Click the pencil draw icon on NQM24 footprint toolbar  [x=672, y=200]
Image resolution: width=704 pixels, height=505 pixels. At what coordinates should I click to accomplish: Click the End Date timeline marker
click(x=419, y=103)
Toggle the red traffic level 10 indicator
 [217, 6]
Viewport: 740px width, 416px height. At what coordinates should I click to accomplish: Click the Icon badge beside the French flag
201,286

..............................

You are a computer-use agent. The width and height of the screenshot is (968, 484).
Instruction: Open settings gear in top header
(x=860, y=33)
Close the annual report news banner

..............................

→ Task goal
In the entries from the line with "You are a computer-use" down to the line with "Close the annual report news banner", swap "top header" for "page header" and leave every other part as it is. Give back only those lines.

→ Correct response
You are a computer-use agent. The width and height of the screenshot is (968, 484).
Instruction: Open settings gear in page header
(x=860, y=33)
Close the annual report news banner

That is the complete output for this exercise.